A Patient factors 1. Age of the patient (>65 years and <2 years) 2. Existence of a chronic disease (malignancy, diabetes mellitus, chronic renal failure) 3. Anatomic condition of the administration area (surgeries, trauma history, instrumentation history, chronic degenerative disease) 4. Existence of another infection centre (Haematogenous spread)

B Factors of the administrators 1. Not following the procedures of asepsis 2. Not cleaning the administration area of the skin properly 3. Traumatic administration (haematoma)

C Factors of catheter 1. Non-existence of the bacteria filter 2. Characteristics of the bacteria filter (Membrane surface space and the material of which it is made)

There are two bacteria filters according to the structures of the filter materials;

1. Polyvinyl chloride 2. Cellulose acetate 3. Duration of stay of the catheter

D Factors of the active microorganism 1. Capacity of adhesion to the bacteria filter (making a bio film) 2. Resistance to the sanitisers and antiseptics 3. Taking part in the flora-colonisation

Purpose

Comparing the Staphylococcus aureus and Pseudomonas aureginosa bacteria adhesion capacities of the two different bacteria filters Portex(r) (Smiths-Medical, USA) and Rusch(r) (Melsungen, Germany) that are commonly used in daily practice with an in vitro testing apparatus and demonstrating the visual adhesion of the bacteria by the filter system with scanning electron microscopy.

Materials and methods

Bacteriological method and testing apparatus

The researcher who was going to prepare the testing apparatus wore sterilised clothes. The rubber top of the empty and sterile 1000 cc bottles was cleaned with a sterilised batticon twice. 18 G of tuohy syringe was placed into the top of the bottle. The catheter was put into the syringe and the syringe was removed. Catheter was located in the 9 cm distance from bottle. A filter was attached on the tip. In this study, Portex(r) (Smiths-Medical, USA) which has 0.2 µm of pore aperture and Rusch(r) (Melsungen, Germany) flat catheter filters were used. The differences between the filters are explained in Table 1.

Table 1
Summary of the differences between the filters.

Experiment groups

The bacteria used in the study are clinical standard strains; Staphylococcus aureus (ATCC 25923) and Pseudomonas aeruginosa (ATCC 27853). Both bacterial suspensions were prepared in the sterilised saline serum with optic density of 0.5 Mc Farland (105 cfu/mL) and in the 250 mL of saline serum in a sterilised area. The tip of the pump set was attached to the filter. The suspension which was filtered for 48 h in a continuous infusion of 5 mL/h by using the PCA (Patient Controlled Analgesia) equipment was accumulated in the syringe.

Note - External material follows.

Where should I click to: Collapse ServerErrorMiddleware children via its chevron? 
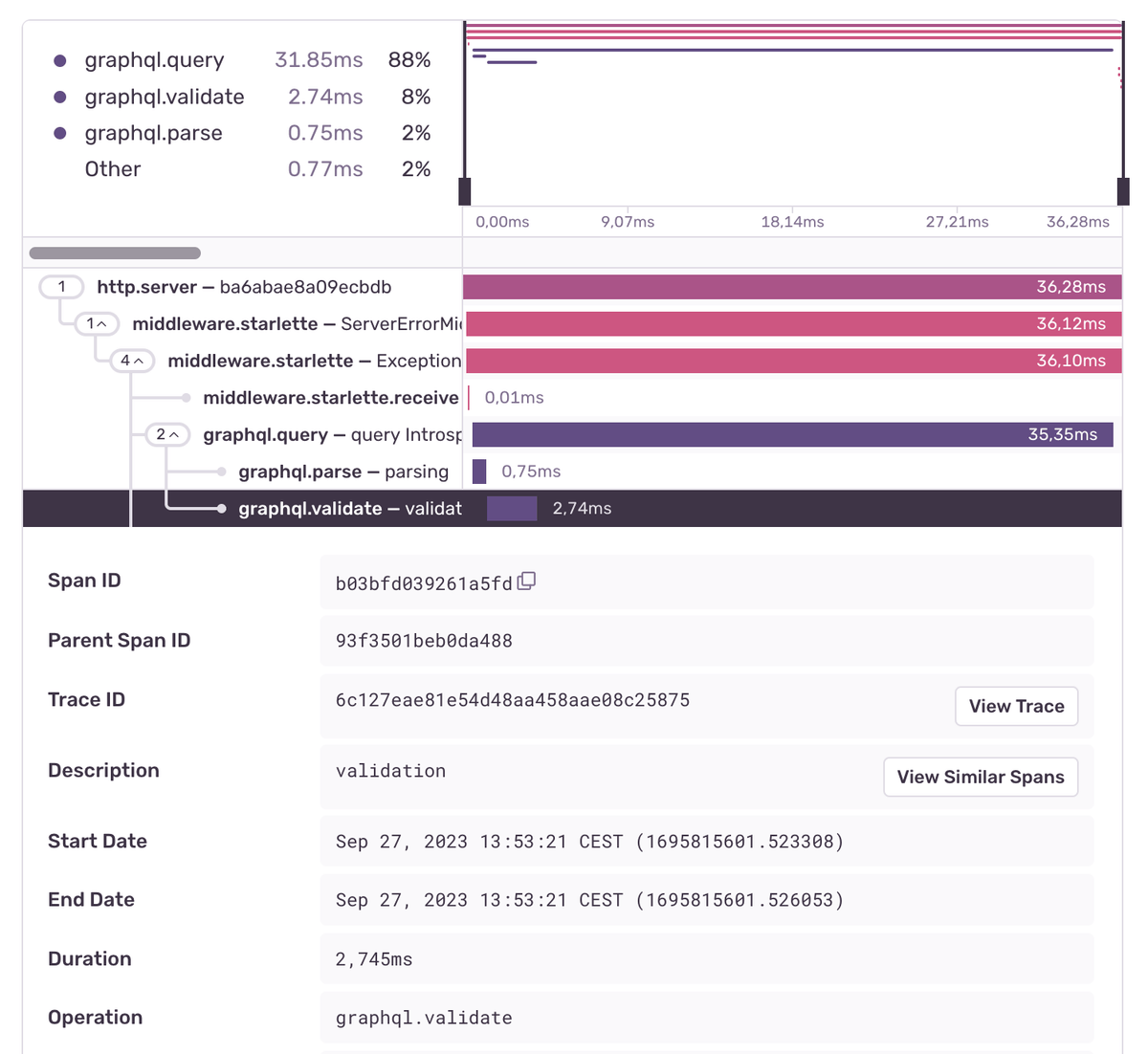(99, 323)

Bacterial isolation and identification were done from the pumping site in aerobic conditions of 37 °C after 16-24 h incubation. The number of the colony was examined to check if there was any decrease. After infusion, bacteria filters were cleaned with sterile normal saline and bacterial isolation and identification was also performed for cleaning solution. Bacterial adheration to filters and proportion of the bacteria held by filters were compared.

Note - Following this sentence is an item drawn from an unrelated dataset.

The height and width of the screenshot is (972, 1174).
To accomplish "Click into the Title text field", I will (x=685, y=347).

Electron microscopic screening

In the electron microscopic screening, SEM (scanning electron microscope) JEOL-JSM-6060 model was used. The examples were dried with a method of critical-point drying and they were covered by Gold-Palladium and 'Sputter Coater Poloran' method. Images were taken in the 15-20 kV range and photographic enlargements of 30×, 250×, 500×, 1000×, 2500× and 5000× were taken and saved.

In this study, the bacteria adhesion capacities were measured by filtering the bacterial suspension for a period of time. Moreover, since a physical proof was also required for the bacteria adhered in the filters, SEM screening, which is interpreted as the gold standard, was done.

Statistical analysis

After the two different bacteria suspensions were filtered, the bacteria adhesion levels of the filters were compared by means of Man Whitney U, which is a nonparametric test by using SPSS 10.0 and the values under p < 0.05 were accepted as statistically significant.

Results

The fibrillary (Rusch-Fig. 1) and granular (Portex-Fig. 2) structures of the bacteria filters were monitored by SEM before the bacterial infusion. After the infusion of suspensions, the adhesions of the S. aureus ( Figure 3 and Figure 4) and P. aeruginosa ( Figure 5 and Figure 6) were monitored visually by SEM.

Figure 1
SEM-Rusch Flat Filter; Fibrillary structure 1000× magnification-before bacterial infusion.

Figure 2
SEM-Portex Flat Filter; Granular structure 5000× magnification, before bacterial infusion.

Figure 3
SEM-Portex Flat Filter, Staphylococcus aureus 5000× magnification, after bacterial infusion.

Figure 4
SEM-Rusch Flat Filter, S. aureus 2500× magnification, after bacterial infusion.

Figure 5
SEM-Rusch Flat Filter, Pseudomonas aeruginosa 500× magnification, after bacterial infusion.

Figure 6
SEM-Portex Flat Filter, P. aeruginosa 2500× magnification, after bacterial infusion.

As a result of the comparison of the colony counts from the catheter and bottle, it was confirmed that both of the epidural filters demonstrated bacteria adhesion capacity at a significant level (p < 0.001) ( Table 2 and Table 3).

Table 2
Comparison of the colony counting from the catheter and bottle after infusion.

Table 3
Comparison of the colony counting from the catheter and bottle after infusion.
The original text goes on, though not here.